§ **ВЫБРАННЫЙ ОТРЫВОК**
- - - -
Авторы-мужчины зачастую представлялись как патриоты. Заявление о членстве в партии — самый очевидный способ обоснования претензии на это звание, но многие также подкрепляли его указанием на конкретные заслуги перед революцией (например: служил в Красной гвардии, пошел добровольцем в Красную армию, сражался с бандитами на Дальнем Востоке или на Кавказе). Слова о крови, пролитой в Гражданскую войну, нашли широчайшее применение в качестве образчика эпистолярного красноречия. «Я коммунист с 1918 г., потерял здоровье (рука) за новую жизнь». «Я уже заплатил кровью своей, сражаясь на фронтах гражданской войны». «[Мы], не жалея своей крови, боролись с паразитами»{361}. В анонимках излюбленным приемом легитимации автора была подпись вроде «Ветеран гражданской войны» или (в Сибири) «Красный партизан»{362}.
Бывали патриотки и среди женщин. Одна из них, в 1934 г. просившая Кирова о помощи в семейном деле, сообщила, что она «член большевистской партии с марта 1917 г.», в 1917 г. арестовывалась юнкерами, участвовала в боях под Пулково и т. д. Спустя три года та же самая женщина написала Жданову с просьбой о помощи в очередном семейном кризисе. Интересно, что на этот раз — несомненно, в ответ на восстановление семьи в ранге общественной ценности в связи с дебатами об абортах и законом против абортов 1936 г. — она слегка подправила свою саморепрезентацию: не только революционерка-патриотка, но и родительница взывала в 1937 г. к Жданову «как член большевистской партии с марта 1917 г. и мать троих детей»{363}.
- - - -
§ **ИСХОДНЫЕ ДАННЫЕ**
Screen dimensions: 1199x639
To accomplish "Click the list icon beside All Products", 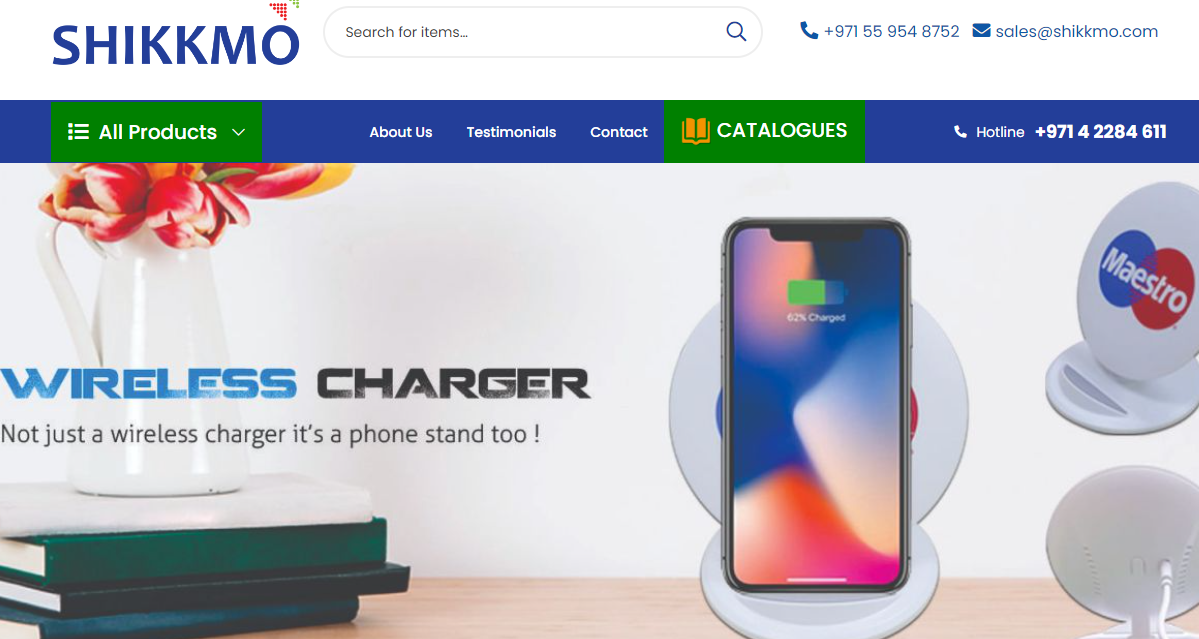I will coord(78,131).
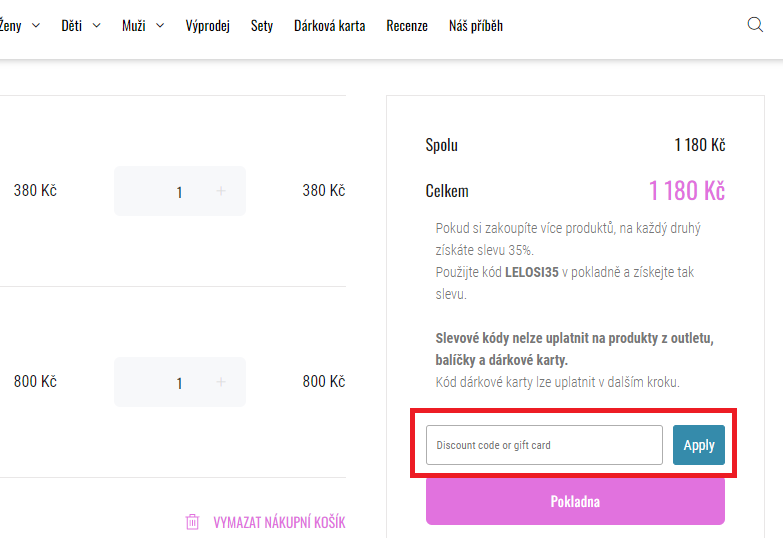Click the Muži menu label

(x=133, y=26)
- - - -
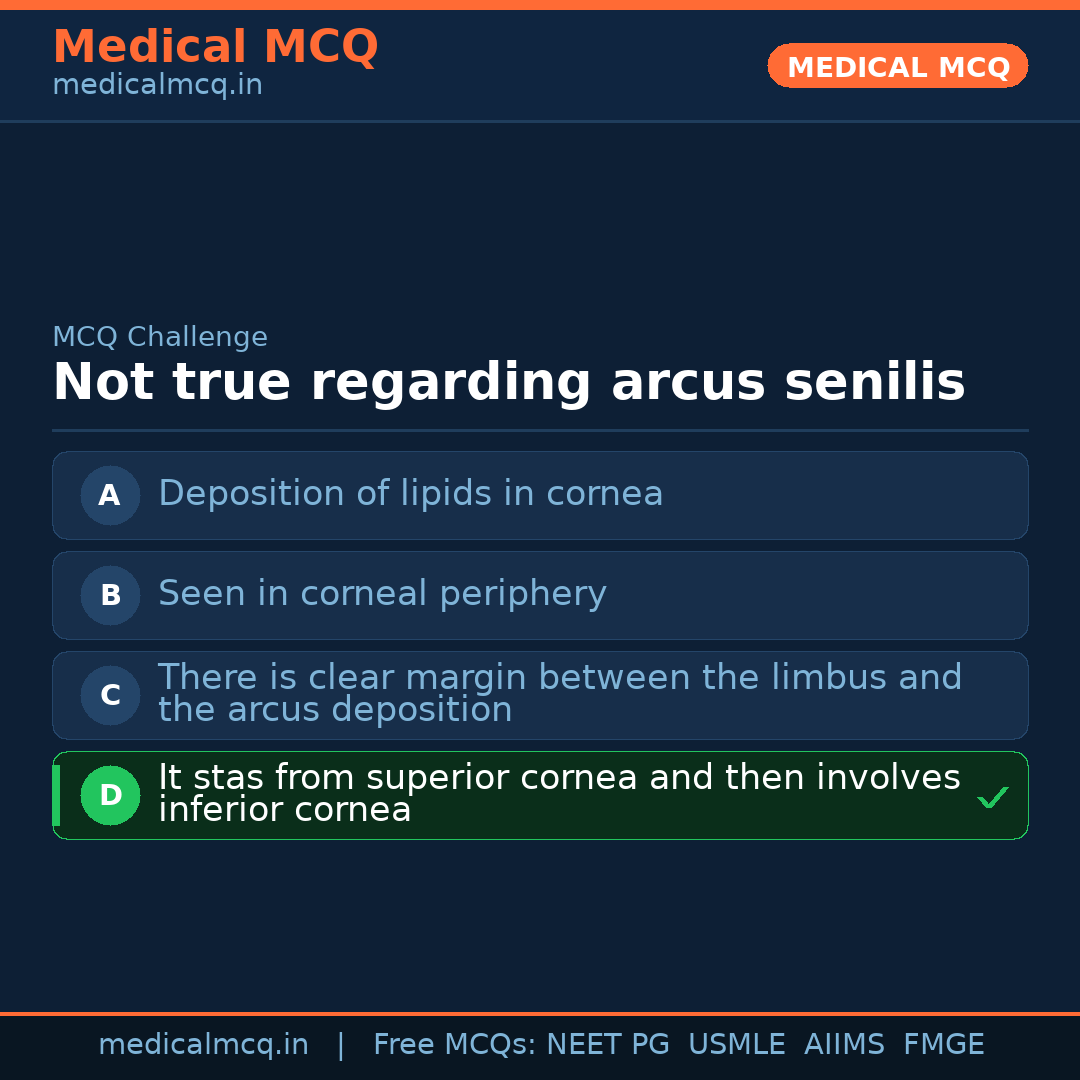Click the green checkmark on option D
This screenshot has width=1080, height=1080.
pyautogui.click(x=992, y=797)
- - - -
§ **ЗАДАНИЕ**
Продолжите, пожалуйста, отрывок о том, как авторы писем представляли себя патриотами, начиная сразу после его последнего предложения.

§ **ИТОГОВЫЙ ОТВЕТ**
Еще одна форма патриотической идентификации — корреспондент с завода или из села (рабкор, селькор), т. е. гражданин-общественник, который регулярно, добровольно и бесплатно писал в газету, «сигнализируя» о неэффективности местной бюрократии и «разоблачая» вредителей. Рабкоровскоселькоровское движение 1920-х гг. имело много общего с американским движением «разоблачителей» в 1970-е гг., правда, в СССР мишенями рабкоров/селькоров становились не руководители корпораций, а антисоветски настроенные инженеры и коррумпированные колхозные председатели. Во время коллективизации ряд селькоров были убиты «кулаками» в своих деревнях. Формально этот институт прекратил свое существование к концу 1930-х гг., но образ бесстрашного правдолюбца по-прежнему сохранял свою привлекательность, и многие деревенские авторы писем о «злоупотреблениях» присваивали себе звание селькора. «Меня преследуют как селькора», — привычный рефрен этих писем{364}.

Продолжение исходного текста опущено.